(Task item) Write out only the lines from the line that holds "Tap the info" to the end of the listing below, inclusive, with the pictures omitted.

(Source material)
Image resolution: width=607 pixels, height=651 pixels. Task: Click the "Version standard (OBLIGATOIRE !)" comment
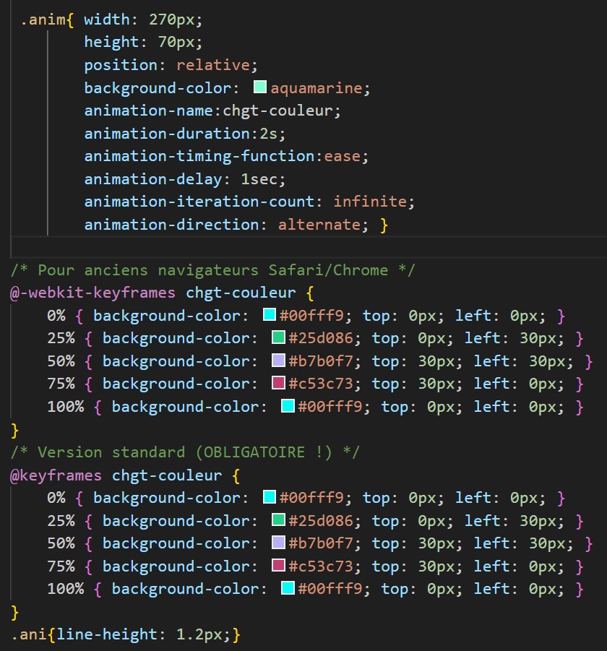[x=185, y=452]
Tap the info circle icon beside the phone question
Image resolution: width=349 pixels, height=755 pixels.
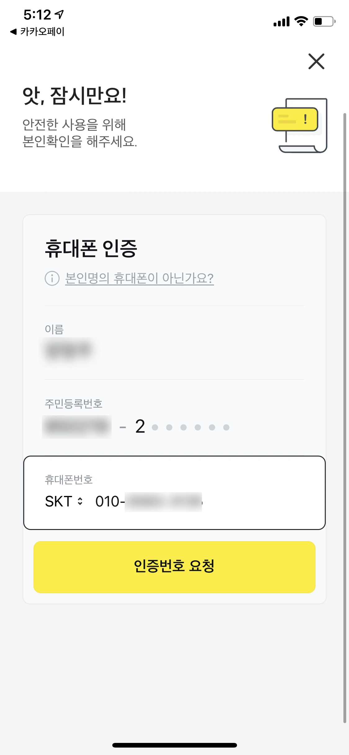(52, 278)
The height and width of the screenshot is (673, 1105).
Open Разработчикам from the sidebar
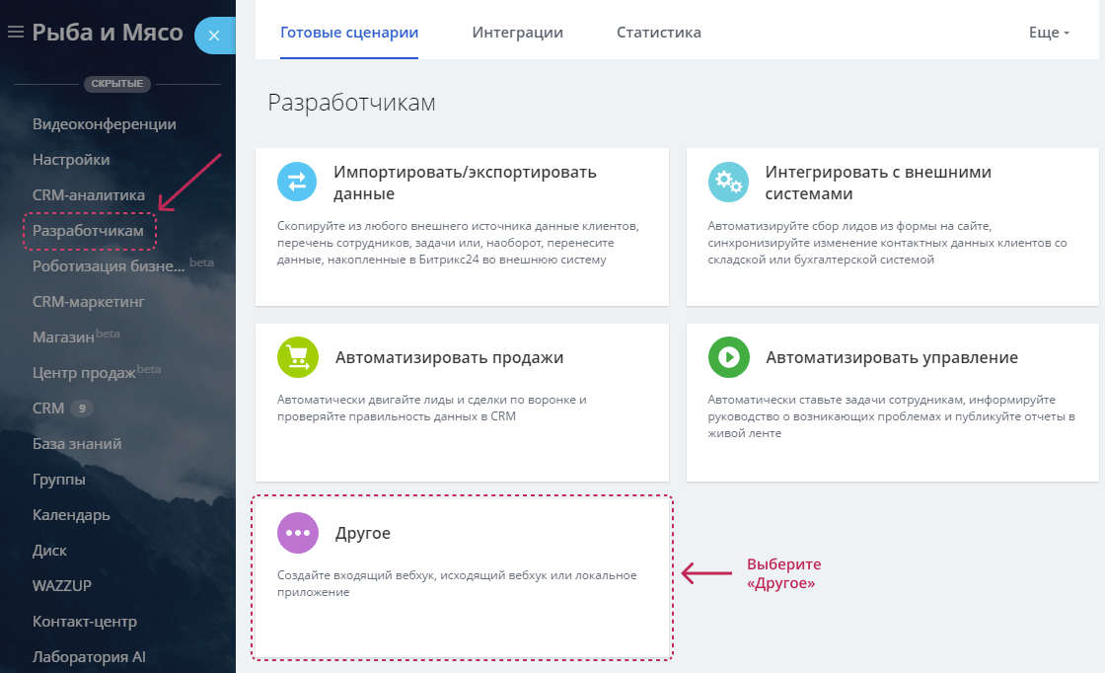pos(90,229)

(Your response)
Tap the info circle icon beside the phone question
Image resolution: width=349 pixels, height=755 pixels.
(52, 278)
The height and width of the screenshot is (673, 1105).
Open Разработчикам from the sidebar
pos(90,229)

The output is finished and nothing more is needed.